On Friday, the 142-member World Trade Organization begins a five-day meeting in Doha, capital of Qatar. The purpose of the meeting is to draft an agenda for a new round of talks on lowering trade barriers. The delegates coming to Doha have security on their minds as well as world trade.
After the September 11 terrorist attacks in the United States, there were serious discussion about moving the World Trade Organization conference from Qatar, a Muslim country, to somewhere outside the Mideast, possibly Singapore.
But officials in Doha satisfied the security concerns of the WTO, and the ministerial meeting gets underway Friday.
Asked if there was any sense of uneasiness, a WTO official said, quote, "we've never felt safer." Even so, Taiwan's delegation of 33 arrived in Doha with gas masks and anti-anthrax antibiotics in their luggage. A Taiwanese official explained the precautions were in case of a biological attack during the conference.
On the agenda are more than 100 items for the ministers to discuss, but about 40 of them have been earmarked for priority consideration.

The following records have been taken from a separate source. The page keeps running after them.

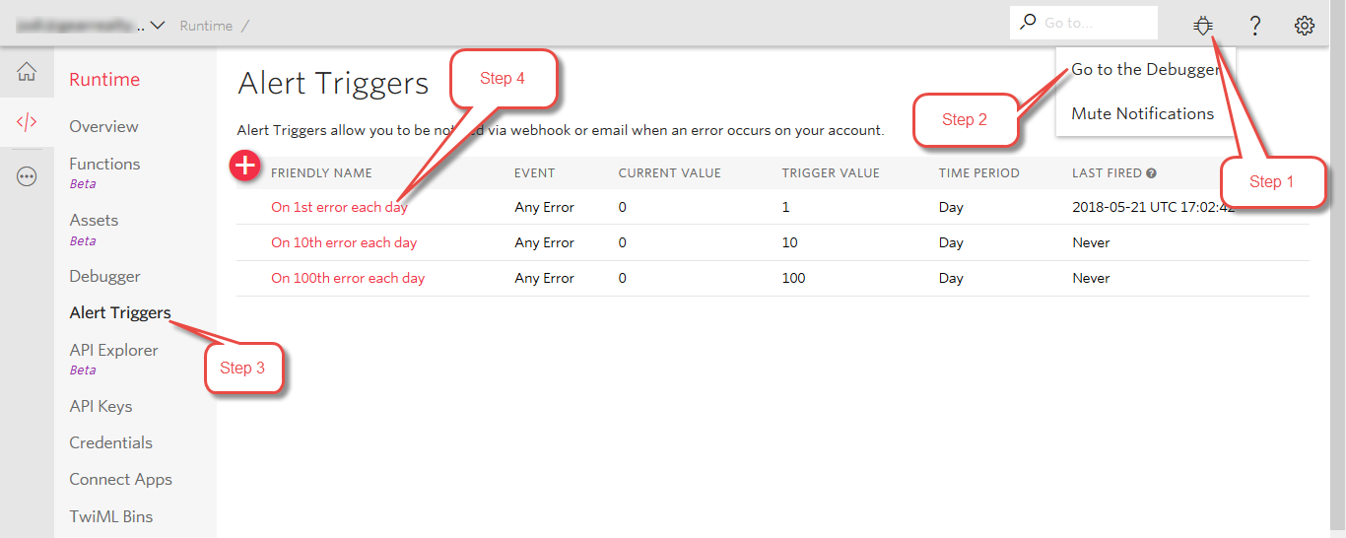
Task: Go to API Explorer in sidebar
Action: [x=113, y=351]
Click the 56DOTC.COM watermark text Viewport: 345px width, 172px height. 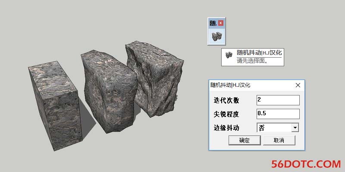(x=306, y=164)
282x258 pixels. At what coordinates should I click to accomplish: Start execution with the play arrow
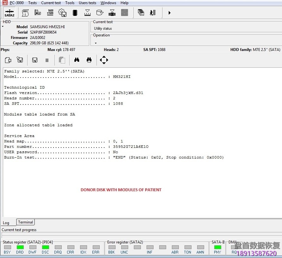click(169, 13)
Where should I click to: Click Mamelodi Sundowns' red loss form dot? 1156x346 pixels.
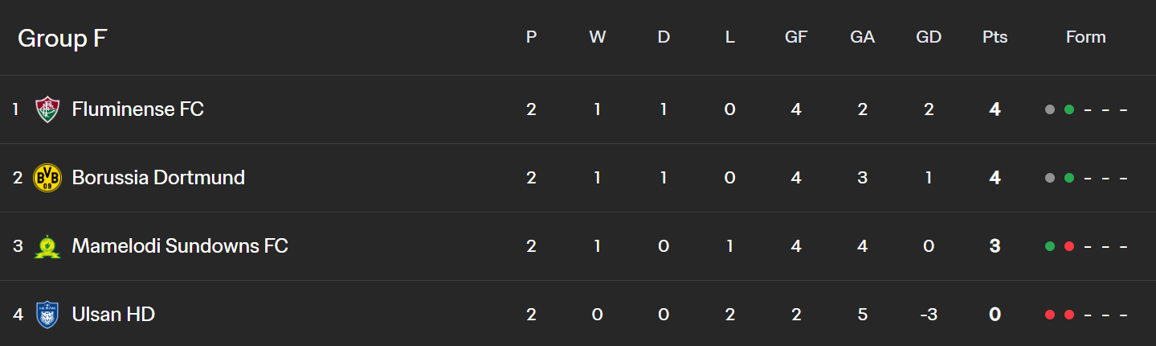click(x=1069, y=246)
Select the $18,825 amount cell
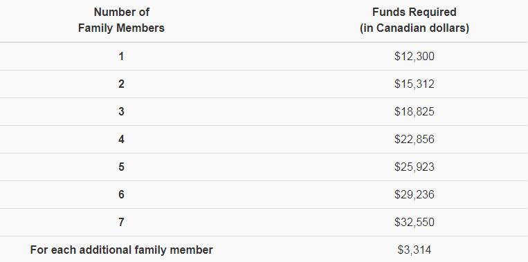 415,112
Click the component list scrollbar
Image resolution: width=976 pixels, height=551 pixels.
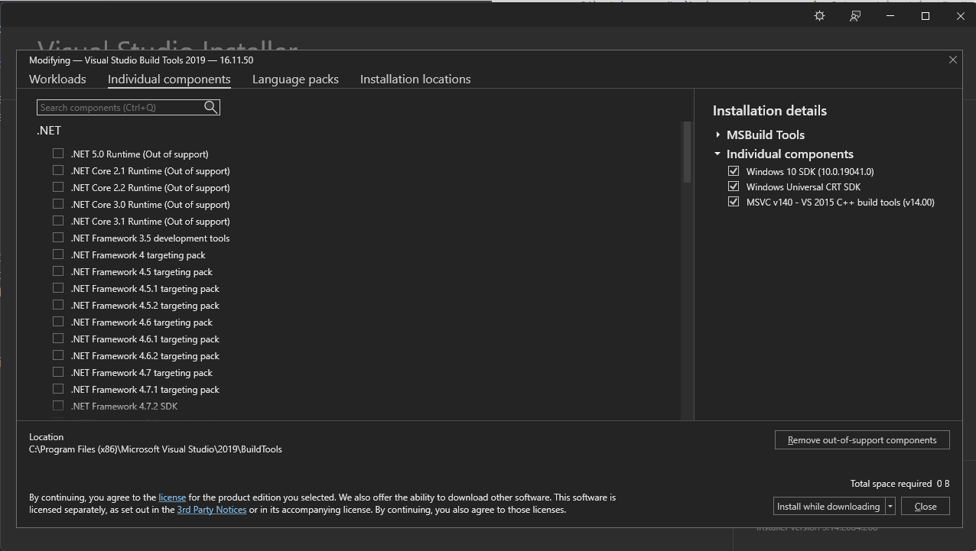point(687,153)
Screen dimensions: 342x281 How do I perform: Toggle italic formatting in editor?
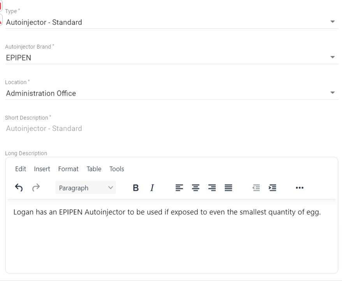click(152, 188)
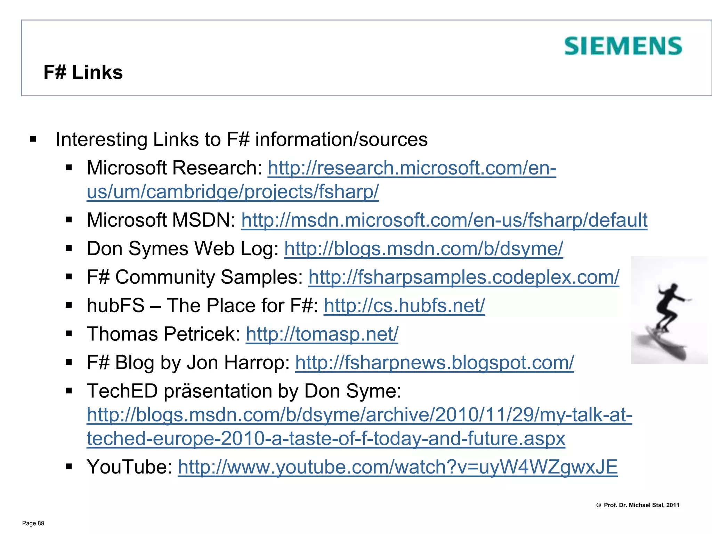Select the "TechED präsentation by Don Syme:" text
The image size is (712, 534).
point(244,391)
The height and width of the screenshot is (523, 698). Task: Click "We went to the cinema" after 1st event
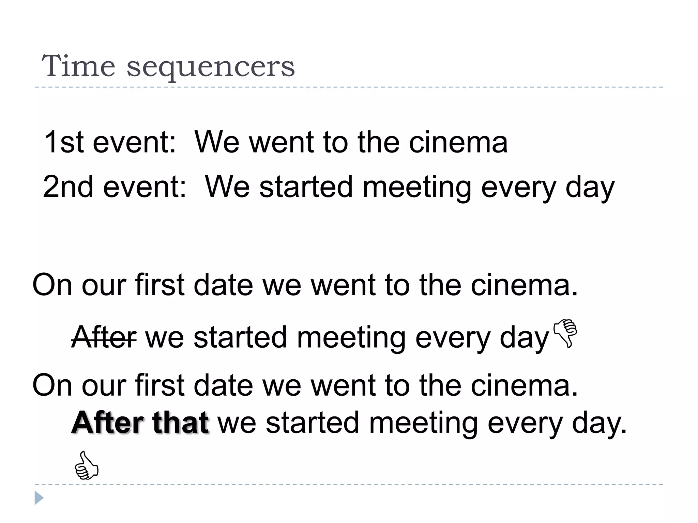[x=351, y=142]
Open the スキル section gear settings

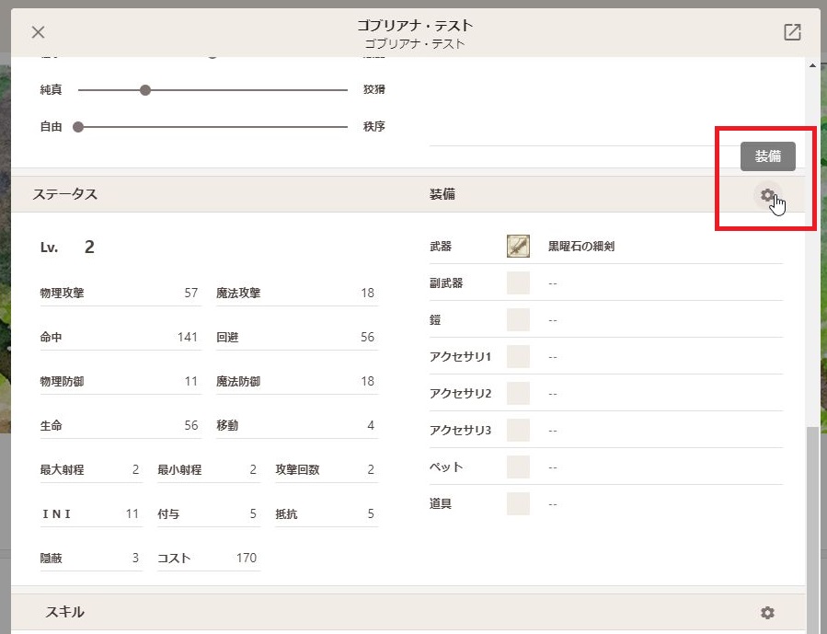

WTO spokesman, Keith McCormick, says the majority of them concern difficulties faced by developing countries in carrying out past trade agreements. "Developing countries have had a great deal of difficulty, in many cases, actually implementing the agreements which were struck as part of the Uruguay round of negotiations which ended in 1994," he said. "These implementation problems include a wide range of WTO agreements including textiles, anti-dumping, subsidies, agriculture, intellectual property, etc. And it's been worked out among negotiators in Geneva that a roster of about 40 or so items have been presented to ministers for their decision."
The World Bank says liberalizing trade agreements globally could have the potential to lift millions of people in the developing world out of poverty.
However, according to Razeen Sally with the London School of Economics, fear of a worldwide recession might tempt some ministers to use the meeting to adopt policies to limit imports. He says the WTO delegates must have a vision that looks beyond the current economic downturn. "In the short term, after September 11, the world economy is heading into a recession," he said. "Recession will inevitably bring projectionist pressures that will harm developing countries, in particular and launching the right kind of trade negotiations at the Doha ministerial will probably help to revive growth in the world economy and at the end of the day deliver extra liberalization and that will be good, all round, especially for developing countries."
The key issues at this year's meeting will be the reduction or elimination of agricultural export subsidies. Developing countries complain they can't afford to pay the subsidies and are therefore prevented from exporting more products.
Another key issue is patents on drugs. To help in the fight against AIDS, many developing countries are demanding an easing of WTO rules protecting drug patents held by pharmaceutical companies.
The ministers will also be discussing environmental issues, labor rights, and the lack of implementation of previous agreements.